SOURCE TEXT:

◇ ◇ ◇ ◇

# T-score

This notebook contains a pipeline for comparing the vocabulary of two sets of Tactus emails with eachother by the t-score. The goal is to find tokens which appear more frequently in one set than in the other, and vice versa. This notebook uses much of the preprocessing of the notebook liwc.py in this directory. 

The first code block specifies the required libraries. This includes some general Python libraries and some specific libraries developed in our research project. These project-specific libraries can be found in the folder orangehackathon/libs

In [None]:
import csv
import re
import sys
import time

sys.path.append("../libs/")
import tactusloaderLIB
import OWEmailSorterLIB
import markduplicatesLIB
import removemarkedtextLIB
import LIWCLIB

The next code block specifies the location of the therapy files

In [None]:
DIRECTORY = "/home/erikt/projects/e-mental-health/usb/releases/20191217"

One Python function was developed for storing the results of the data analysis (SaveResults). In Orange3 the module SaveData can be used for this task. (SaveResults might not be necessary for this notebook tscore.ipynb)

In [None]:
DEFAULTOUTFILE="out.csv"
FIELDNAMEDATE = "date"
FIELDNAMEFROM = "from"
FIELDNAMEFILE = "file"
FIELDNAMENBROFMAILS = "nbr of mails"
CLIENT = "CLIENT"
COUNSELOR = "COUNSELOR"
FROMTARGET = CLIENT
NBROFMATCHES = "Number of matches"

# data selection settings
PROCESSALLFEATURES = True
AVERAGEROWS = False
NBROFKEPTROWS = 4
MINNBROFMATCHES = 50
STUDENTFEATURENAMES = [FIELDNAMEFILE,FIELDNAMEFROM,FIELDNAMENBROFMAILS,"4 i","7 shehe","8 they","31 posemo",\
                       "32 negemo","50 cogproc","51 insight","52 cause","54 tentat",\
                       "90 focuspast","91 focuspresent","92 focusfuture"]

def addZero(string):
    while len(string) < 2: string = "0"+string
    return(string)

def time2str(timeObj):
    date = str(timeObj.tm_year)+"-"+addZero(str(timeObj.tm_mon))+"-"+addZero(str(timeObj.tm_mday))
    time = addZero(str(timeObj.tm_hour))+":"+addZero(str(timeObj.tm_min))+":"+addZero(str(timeObj.tm_sec))
    return(date+" "+time)

def floatPrecision5(number):
    if type(number) != type(0.5): return(number)
    else: return(float("{0:.5f}".format(number)))

◇ ◇ ◇ ◇

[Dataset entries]
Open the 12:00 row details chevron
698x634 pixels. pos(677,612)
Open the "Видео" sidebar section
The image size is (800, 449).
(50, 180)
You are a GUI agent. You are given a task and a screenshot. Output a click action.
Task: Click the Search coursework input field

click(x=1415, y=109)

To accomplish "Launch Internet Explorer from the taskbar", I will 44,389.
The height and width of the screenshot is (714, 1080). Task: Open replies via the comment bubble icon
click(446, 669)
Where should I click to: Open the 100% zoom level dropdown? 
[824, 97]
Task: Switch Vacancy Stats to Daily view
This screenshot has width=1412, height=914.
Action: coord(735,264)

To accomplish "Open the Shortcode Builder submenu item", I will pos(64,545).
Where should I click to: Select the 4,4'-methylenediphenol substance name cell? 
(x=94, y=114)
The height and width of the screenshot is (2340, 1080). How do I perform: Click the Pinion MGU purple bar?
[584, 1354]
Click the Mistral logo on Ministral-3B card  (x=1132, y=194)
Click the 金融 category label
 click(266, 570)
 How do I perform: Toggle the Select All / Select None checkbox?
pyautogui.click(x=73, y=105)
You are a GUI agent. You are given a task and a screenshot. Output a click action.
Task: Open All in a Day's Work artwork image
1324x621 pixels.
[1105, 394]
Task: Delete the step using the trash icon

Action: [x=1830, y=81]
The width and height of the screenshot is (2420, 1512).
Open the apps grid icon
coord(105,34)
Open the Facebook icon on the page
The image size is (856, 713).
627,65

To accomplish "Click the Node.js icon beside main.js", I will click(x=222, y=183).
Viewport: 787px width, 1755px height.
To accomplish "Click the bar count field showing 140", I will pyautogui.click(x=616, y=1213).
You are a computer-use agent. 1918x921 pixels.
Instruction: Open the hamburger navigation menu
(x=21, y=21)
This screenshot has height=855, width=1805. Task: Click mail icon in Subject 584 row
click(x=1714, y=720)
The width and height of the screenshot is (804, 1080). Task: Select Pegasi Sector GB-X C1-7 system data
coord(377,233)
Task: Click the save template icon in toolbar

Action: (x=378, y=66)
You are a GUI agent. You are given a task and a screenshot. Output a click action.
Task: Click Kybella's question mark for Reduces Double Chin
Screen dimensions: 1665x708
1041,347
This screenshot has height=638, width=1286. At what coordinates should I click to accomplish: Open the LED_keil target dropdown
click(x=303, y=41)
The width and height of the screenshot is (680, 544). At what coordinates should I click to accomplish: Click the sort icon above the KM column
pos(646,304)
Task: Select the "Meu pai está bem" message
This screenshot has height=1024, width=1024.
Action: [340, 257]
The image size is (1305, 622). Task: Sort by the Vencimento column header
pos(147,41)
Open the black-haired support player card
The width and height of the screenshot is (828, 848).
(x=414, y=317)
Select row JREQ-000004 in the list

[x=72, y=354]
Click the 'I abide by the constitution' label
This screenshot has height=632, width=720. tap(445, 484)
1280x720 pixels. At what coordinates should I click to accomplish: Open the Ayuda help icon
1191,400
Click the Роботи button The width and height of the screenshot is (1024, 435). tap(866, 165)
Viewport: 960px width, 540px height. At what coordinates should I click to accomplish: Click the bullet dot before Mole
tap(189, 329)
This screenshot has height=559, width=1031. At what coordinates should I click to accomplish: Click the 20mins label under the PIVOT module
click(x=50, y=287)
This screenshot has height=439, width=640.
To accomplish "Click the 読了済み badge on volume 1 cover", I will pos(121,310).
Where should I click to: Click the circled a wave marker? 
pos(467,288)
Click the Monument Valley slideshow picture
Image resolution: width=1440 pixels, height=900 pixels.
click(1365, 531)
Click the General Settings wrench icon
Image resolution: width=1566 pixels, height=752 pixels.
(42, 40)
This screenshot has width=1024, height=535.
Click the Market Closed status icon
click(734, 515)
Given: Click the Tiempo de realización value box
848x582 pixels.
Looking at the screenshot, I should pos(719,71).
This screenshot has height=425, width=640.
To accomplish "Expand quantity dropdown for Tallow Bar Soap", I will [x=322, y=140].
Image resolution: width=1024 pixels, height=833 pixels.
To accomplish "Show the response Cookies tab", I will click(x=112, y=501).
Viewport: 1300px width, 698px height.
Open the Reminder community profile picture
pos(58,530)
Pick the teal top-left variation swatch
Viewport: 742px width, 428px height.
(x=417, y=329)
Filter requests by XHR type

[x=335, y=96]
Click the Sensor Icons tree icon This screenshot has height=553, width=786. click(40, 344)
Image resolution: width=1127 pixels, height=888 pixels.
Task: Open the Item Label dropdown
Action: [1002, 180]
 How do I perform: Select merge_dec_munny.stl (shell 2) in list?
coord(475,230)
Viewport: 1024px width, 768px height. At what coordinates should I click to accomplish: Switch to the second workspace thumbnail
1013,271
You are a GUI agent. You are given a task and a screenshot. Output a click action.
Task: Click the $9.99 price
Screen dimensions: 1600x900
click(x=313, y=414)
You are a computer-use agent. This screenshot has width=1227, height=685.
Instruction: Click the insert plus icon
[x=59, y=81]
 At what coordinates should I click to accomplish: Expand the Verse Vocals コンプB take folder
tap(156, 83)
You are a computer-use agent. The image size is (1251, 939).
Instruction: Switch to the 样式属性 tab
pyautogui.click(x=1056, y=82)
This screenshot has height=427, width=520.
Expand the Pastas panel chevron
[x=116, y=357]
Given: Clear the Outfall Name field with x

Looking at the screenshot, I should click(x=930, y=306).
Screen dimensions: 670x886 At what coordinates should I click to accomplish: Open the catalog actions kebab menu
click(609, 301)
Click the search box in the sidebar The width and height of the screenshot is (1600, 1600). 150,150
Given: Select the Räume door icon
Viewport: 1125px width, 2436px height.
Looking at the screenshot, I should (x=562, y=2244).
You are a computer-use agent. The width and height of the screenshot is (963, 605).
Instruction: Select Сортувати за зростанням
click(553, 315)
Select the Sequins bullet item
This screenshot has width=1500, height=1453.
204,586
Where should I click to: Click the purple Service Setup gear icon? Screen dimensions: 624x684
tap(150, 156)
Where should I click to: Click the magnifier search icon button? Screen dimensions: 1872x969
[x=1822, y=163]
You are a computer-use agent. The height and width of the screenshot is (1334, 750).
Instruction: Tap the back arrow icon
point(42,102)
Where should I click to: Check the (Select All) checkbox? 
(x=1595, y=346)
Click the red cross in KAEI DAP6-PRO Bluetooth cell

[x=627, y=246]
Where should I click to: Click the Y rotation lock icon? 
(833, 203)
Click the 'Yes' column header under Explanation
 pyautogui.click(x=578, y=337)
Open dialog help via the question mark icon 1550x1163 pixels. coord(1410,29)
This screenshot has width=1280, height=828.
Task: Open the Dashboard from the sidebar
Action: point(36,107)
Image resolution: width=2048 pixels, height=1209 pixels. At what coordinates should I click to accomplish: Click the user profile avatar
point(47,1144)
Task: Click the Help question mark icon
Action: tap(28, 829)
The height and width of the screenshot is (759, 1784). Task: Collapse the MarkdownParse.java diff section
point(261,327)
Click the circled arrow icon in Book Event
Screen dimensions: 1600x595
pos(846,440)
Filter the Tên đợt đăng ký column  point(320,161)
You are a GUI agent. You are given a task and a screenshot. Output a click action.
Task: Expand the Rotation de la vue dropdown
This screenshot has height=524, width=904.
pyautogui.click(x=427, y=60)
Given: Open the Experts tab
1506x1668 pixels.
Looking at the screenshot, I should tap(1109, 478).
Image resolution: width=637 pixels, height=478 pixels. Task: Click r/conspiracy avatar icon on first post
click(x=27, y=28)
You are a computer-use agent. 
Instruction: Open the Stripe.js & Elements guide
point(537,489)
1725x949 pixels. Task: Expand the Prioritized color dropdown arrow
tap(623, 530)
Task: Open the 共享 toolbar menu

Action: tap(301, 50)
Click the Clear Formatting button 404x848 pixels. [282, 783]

◇ ◇ ◇ ◇

WORK ORDER 1:
Answer these questions using the t-score notebook, one answer per line, marked like the questions:
(a) The notebook reuses much of the preprocessing from which other notebook?
(b) In which folder are the project-specific libraries kept?
(c) Which Orange3 module can be used to store the results of the data analysis?
WORK ORDER 2:
For each statement, say whether the t-score notebook agrees with it. Answer yes or no, and quote the words from the notebook that settle it.
(a) The notebook aims to find tokens that appear more often in one set of emails than in the other.
(b) FROMTARGET is set to COUNSELOR.
(c) MINNBROFMATCHES is set to 50.
WORK ORDER 3:
Continue the t-score notebook from where it stops.

OUTPUT 1:
(a) liwc.py
(b) orangehackathon/libs
(c) SaveData

OUTPUT 2:
(a) Yes: "The goal is to find tokens which appear more frequently in one set than in the other, and vice versa."
(b) No: "FROMTARGET = CLIENT"
(c) Yes: "MINNBROFMATCHES = 50"

OUTPUT 3:
def saveResults(allLiwcResults,fileName=DEFAULTOUTFILE):
    if len(allLiwcResults) > 0:
        fieldNames = STUDENTFEATURENAMES
        if PROCESSALLFEATURES:
            fieldNames = [x.name for x in allLiwcResults[0].domain.variables]
            fieldNames += [x.name for x in allLiwcResults[0].domain.metas]
            fieldNames += [FIELDNAMENBROFMAILS]
        outFile = open(fileName,"w")
        with outFile as csvFile:
            csvwriter = csv.DictWriter(csvFile,fieldnames=fieldNames)
            csvwriter.writeheader()
            for liwcResults in allLiwcResults:
                if AVERAGEROWS:
                    rowCounter = 0
                    row = {}
                    for liwcResultsRow in liwcResults:
                        liwcResultsRow[FIELDNAMEFILE] = re.sub("-an.xml.gz","",str(liwcResultsRow[FIELDNAMEFILE]))
                        if liwcResultsRow[FIELDNAMEFROM] == FROMTARGET:
                            rowCounter += 1
                            nbrOfMatches = 0
                            if NBROFMATCHES in liwcResultsRow: nbrOfMatches = int(liwcResultsRow[NBROFMATCHES])
                            if (NBROFKEPTROWS == 0 or rowCounter <= NBROFKEPTROWS) and \
                               (MINNBROFMATCHES == 0 or nbrOfMatches >= MINNBROFMATCHES):
                                for fieldName in fieldNames:
                                    if fieldName == FIELDNAMEDATE:
                                        row[fieldName] = time2str(time.localtime(liwcResultsRow[fieldName].value))
                                    elif not re.match("^\d+\s",fieldName):
                                        try: row[fieldName] = liwcResultsRow[fieldName].value
                                        except: pass
                                    elif fieldName in row: 
                                        row[fieldName] += floatPrecision5(liwcResultsRow[fieldName].value)
                                    else: 
                                        row[fieldName] = floatPrecision5(liwcResultsRow[fieldName].value)
                    if len(row) > 0:
                        for fieldName in row:
                            if re.match("^\d+\s",fieldName) and rowCounter > 0: 
                                row[fieldName] = floatPrecision5(row[fieldName]/min(rowCounter,NBROFKEPTROWS))
                        row[FIELDNAMENBROFMAILS] = rowCounter
                        csvwriter.writerow(row)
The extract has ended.